• Material supplied:

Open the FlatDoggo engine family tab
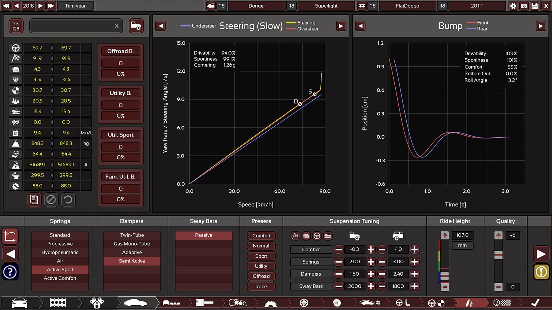coord(407,6)
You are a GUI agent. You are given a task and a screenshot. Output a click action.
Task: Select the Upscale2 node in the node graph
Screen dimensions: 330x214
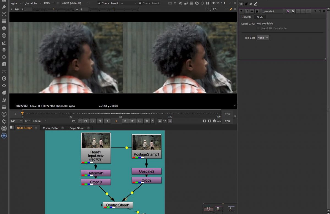pos(147,171)
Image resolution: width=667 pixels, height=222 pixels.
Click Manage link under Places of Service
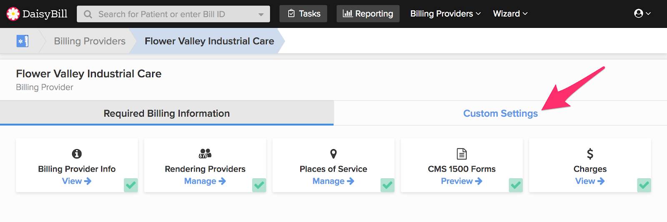(x=333, y=181)
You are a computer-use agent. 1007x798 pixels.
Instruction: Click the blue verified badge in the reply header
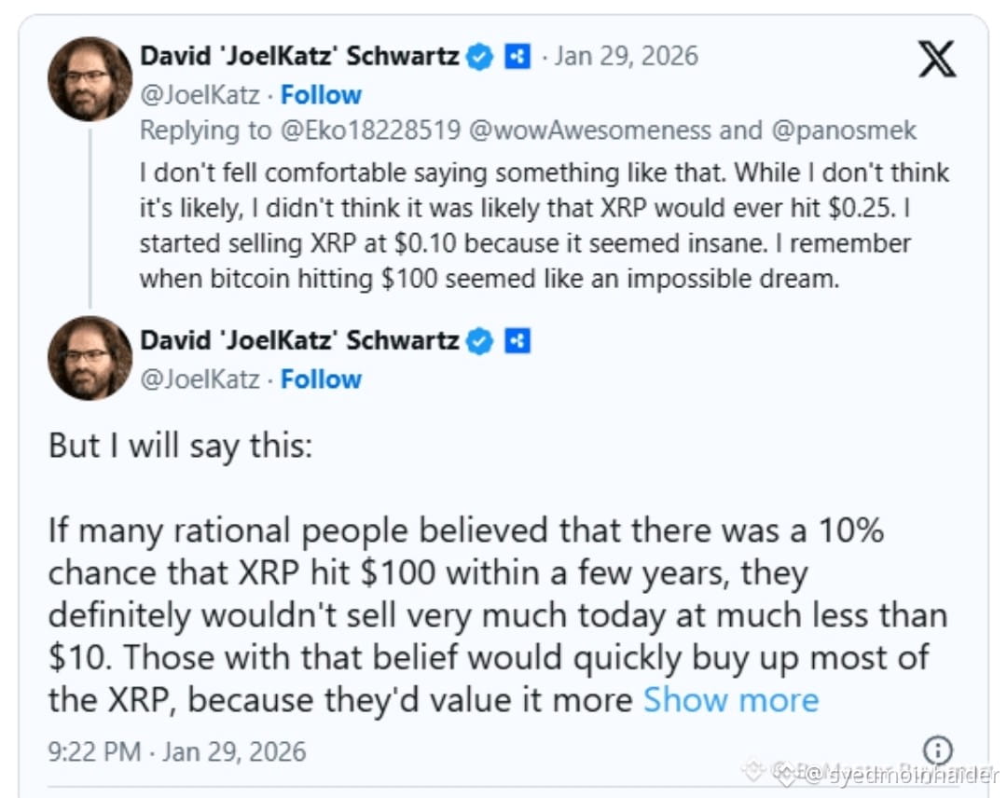tap(480, 56)
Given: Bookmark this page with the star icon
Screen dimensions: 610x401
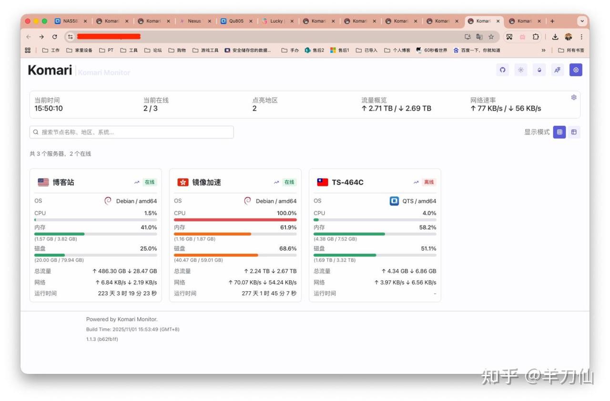Looking at the screenshot, I should (x=491, y=37).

• Exercise details:
Copy every row above word for word, leaving out the pictures.

• Solution:
Open the FlatDoggo engine family tab
coord(407,6)
You are a GUI agent. You are given a task and a screenshot. Output a click action.
Task: Select the Upscale2 node in the node graph
Screen dimensions: 330x214
pos(147,171)
Image resolution: width=667 pixels, height=222 pixels.
Click Manage link under Places of Service
(x=333, y=181)
You are a computer-use agent. 1007x798 pixels.
Instruction: Click the blue verified badge in the reply header
tap(480, 56)
Given: Bookmark this page with the star icon
Screen dimensions: 610x401
Looking at the screenshot, I should (x=491, y=37).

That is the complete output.